Unchaining Microservice Chains : Machine Learning Driven Optimization in Cloud Native Systems

Abstract: As the cloud native landscape flourishes, microservices emerge as a central pillar for contemporary software development, enabling agility, resilience, and scalability in modern computing environments. While these modular services promise opportunities, particularly in the transformative ecosystem of 5G and beyond, they also introduce a myriad of complexities. Notably, the migration from hardware-centric to software-defined environments, culminating in Virtual Network Functions (VNF), has facilitated dynamic deployments across cloud data centers. In this transition, VNFs are often deployed within cloud native environments as independent services, mirroring the microservices model.
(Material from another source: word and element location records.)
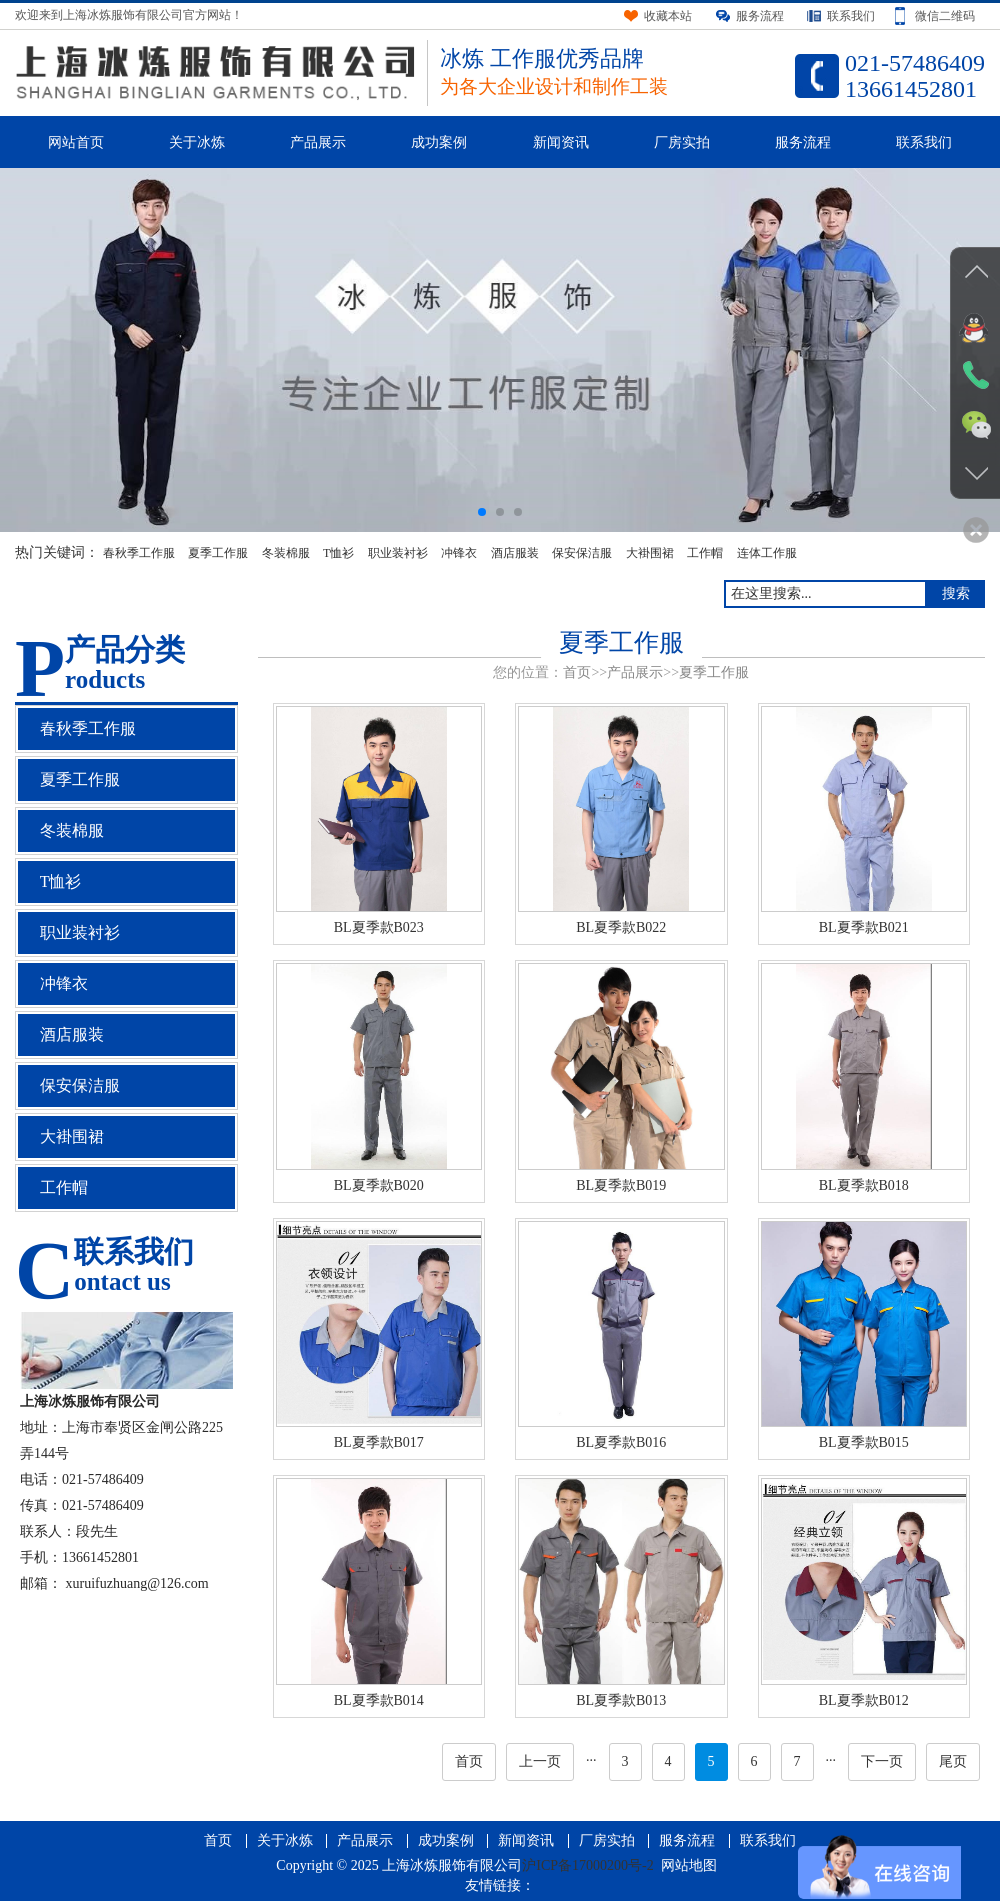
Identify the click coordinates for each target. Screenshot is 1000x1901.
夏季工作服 (218, 553)
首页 (577, 672)
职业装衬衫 (398, 553)
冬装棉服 (286, 553)
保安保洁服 (582, 553)
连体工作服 (767, 553)
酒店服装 (515, 553)
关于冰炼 (197, 142)
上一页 (540, 1761)
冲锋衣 (459, 553)
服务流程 (803, 142)
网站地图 (689, 1865)
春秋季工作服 (139, 553)
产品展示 (318, 142)
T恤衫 (338, 553)
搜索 (956, 593)
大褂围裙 (650, 553)
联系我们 (924, 142)
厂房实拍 (682, 142)
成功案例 (439, 142)
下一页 (882, 1761)
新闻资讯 (561, 142)
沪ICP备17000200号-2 (587, 1865)
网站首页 (76, 142)
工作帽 (705, 553)
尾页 (953, 1761)
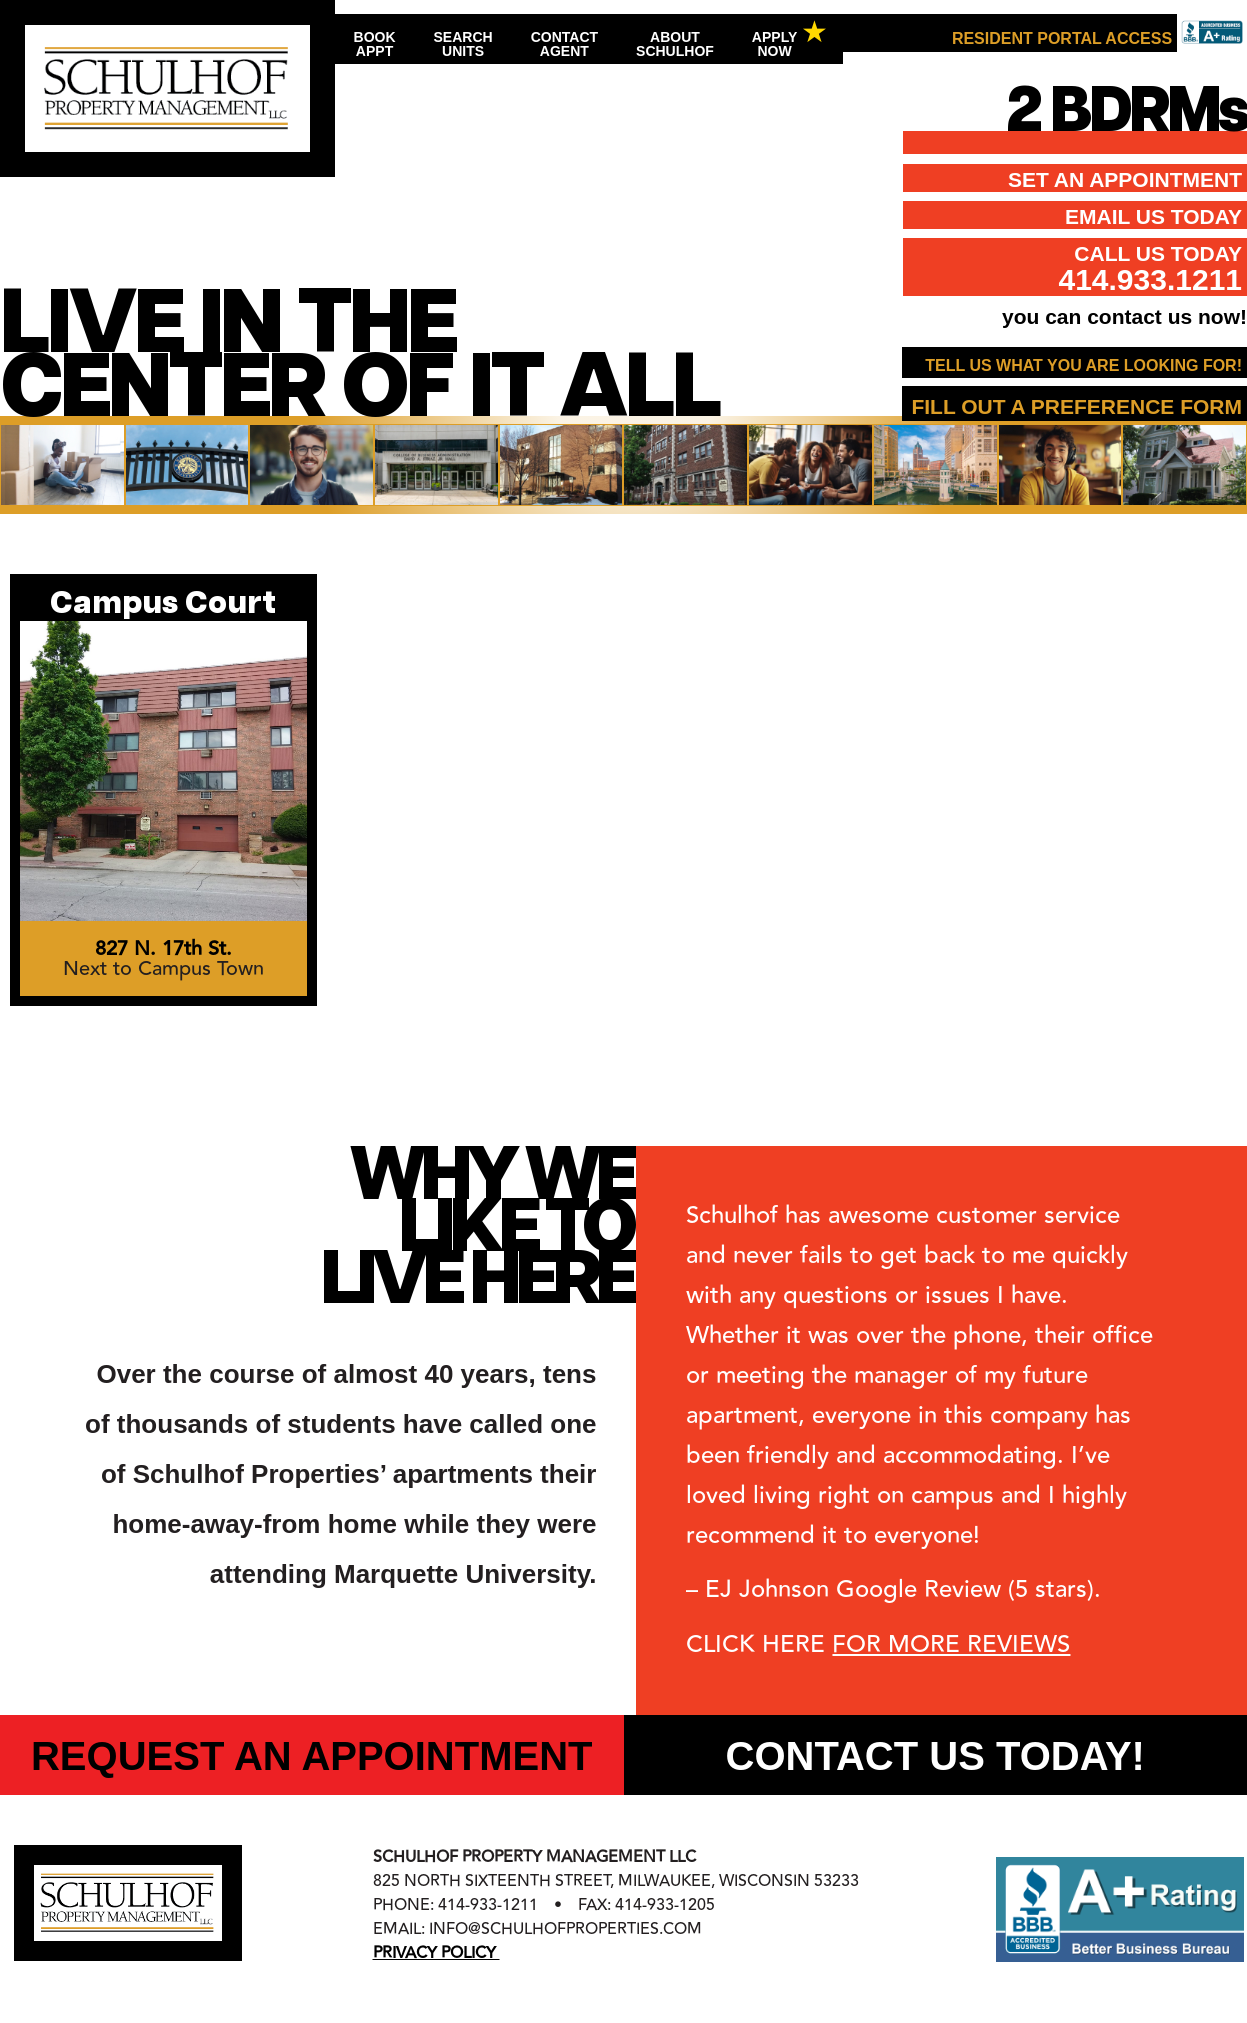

However, the advantage of flexibility in cloud native systems is shadowed by bottlenecks in computational resource allocation, sub-optimal service chain placements, and the perpetual quest for performance enhancement. Addressing these concerns is not just pivotal but indispensable for harnessing the true potential of microservice chains.In this thesis, the inherent challenges presented by cloud native microservice chains are addressed through the development and application of various tools and methodologies. The NFV-Inspector is introduced as a foundational tool, employing a systematic approach to profile and analyze Virtual Network Functions, subsequently extracting essential system KPIs essential for further modeling. Subsequent research introduced a Machine Learning (ML) based SLA-Aware resource recommendation system for cloud native functions. This system leveraged regression modeling techniques to correlate key performance metrics. Following this, PerfSim is proposed as a performance simulation tool designed specifically for cloud native computing environments, aiming to improve the accuracy of microservice chain simulations. Further research is conducted on Service Function Chain (SFC) Placement, emphasizing the equilibrium between cost-efficiency and latency optimization. The thesis concludes by integrating Deep Learning (DL) techniques for service chain optimization, employing both Graph Attention Networks (GAT) and Deep Q-Learning (DQN), highlighting the intersection of DL techniques and SFC performance optimization.